Though by the 1950’s coolers were no longer widely used. In the early 19th century coolers had been the only devices used to cool wort. After the development of refrigerators – a system of pipes through which flowed cold water or brine and over which the wort flowed – these were used in conjunction with coolers rather than replacing them. Partly because coolers still had an important auxiliary role in precipitating out gunk from the wort.
“Wort Receiver. If the brewery is suitably arranged, the wort can pass by gravitation to the wort receiver and thence to the refrigerators. Some brewers consider that the use of a pump between hop-back and refrigerator has an undesirable effect upon the colloidal matter in the wort, dispersing it into smaller particles which may affect the yeast in the fermentation: undeniably, if hop-back filtration is poor, insoluble particles in the wort may get broken up in the pump; but such insoluble matter from the hop-back is objectionable in any case, whether or not its adverse effects are increased if it is in smaller particles.
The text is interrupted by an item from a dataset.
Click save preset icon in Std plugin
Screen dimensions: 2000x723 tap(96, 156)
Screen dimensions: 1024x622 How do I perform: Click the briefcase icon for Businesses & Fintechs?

Be that is it may, the amount of such insoluble matter in a wort should be negligible; if it is not, the remedy is to be found in improved hop-back filtration. The present author considers that this objection to pumping is without foundation, and the fact of the matter is that many, if not most, modern breweries pump their wort, either to raise it to a wort receiver on a higher floor, or for the purpose of obtaining sufficient pressure for use with an enclosed refrigerator to get an adequate throughput. “
"Brewing Theory and Practice" by E. J. Jeffery, 1956, page 47.
It sounds here as if the hop-back had replaced the cooler in the function of removing crap from the wort.
Here’s a little more about coolers:
“At one time the wort would have been discharged into a large shallow cooler. The latter was undeniably necessary before the advent of refrigerators. Exposure of the wort to the air, in a shallow vessel, was the only means of cooling in those days. But during that time the wort could pick up innumerable bacteria and wild yeast, a most undesirable feature. The extensive exposed surface of wort was open to infection from any local sources which might exist. In many cases where receivers were substituted for coolers there was an immediate improvement in the quality of the beer. Open coolers are now hardly ever used in top fermentation breweries. A few breweries however still use them, on the grounds that they provide conditions of cooling and an opportunity for sedimentation that are beneficial to the wort. Lager breweries still use them extensively and they are usually housed in enclosed rooms supplied with sterile air.”
"Brewing Theory and Practice" by E. J. Jeffery, 1956, pages 47 - 48.
That’s interesting about Lager breweries still retaining coolers. I guess if they were placed in a closed room, much of the risk of infection with wild yeast was removed. Though the operational coolers I’ve seen in Germany weren’t housed this way. They were just parked next to the copper. Unlike the open fermenters, which were in sealed, refrigerated rooms.
“A receiver is only an intermediate vessel between the hop-back and the refrigerator, and it does not act as a cooler, since it is usually a fairly deep vessel. It must be of sufficient capacity to ensure a regular flow and delivery of wort to the refrigerator. If a spreader in the shape of a dished circular metal plate is fixed at the mouth of the inlet pipe, a certain amount of hot aeration may be effected at this point. Alternatively, the same result may be obtained by discharging at the delivery end into a trough of perforated copper which splits up the wort. This hot aeration is most beneficial towards the subsequent fermentation. Adequate aeration can however usually be effected at the hot end of the refrigerators.”
"Brewing Theory and Practice" by E. J. Jeffery, 1956, page 48.
Hot-side aeration - isn’t that one of the things home brewers go on about endlessly? About how bad it is. While professional brewers have spoken to say that’s bollocks. I see Jefferey is firmly in the pro hot-side aeration camp.
Not sure what will come next. Maybe fermenters.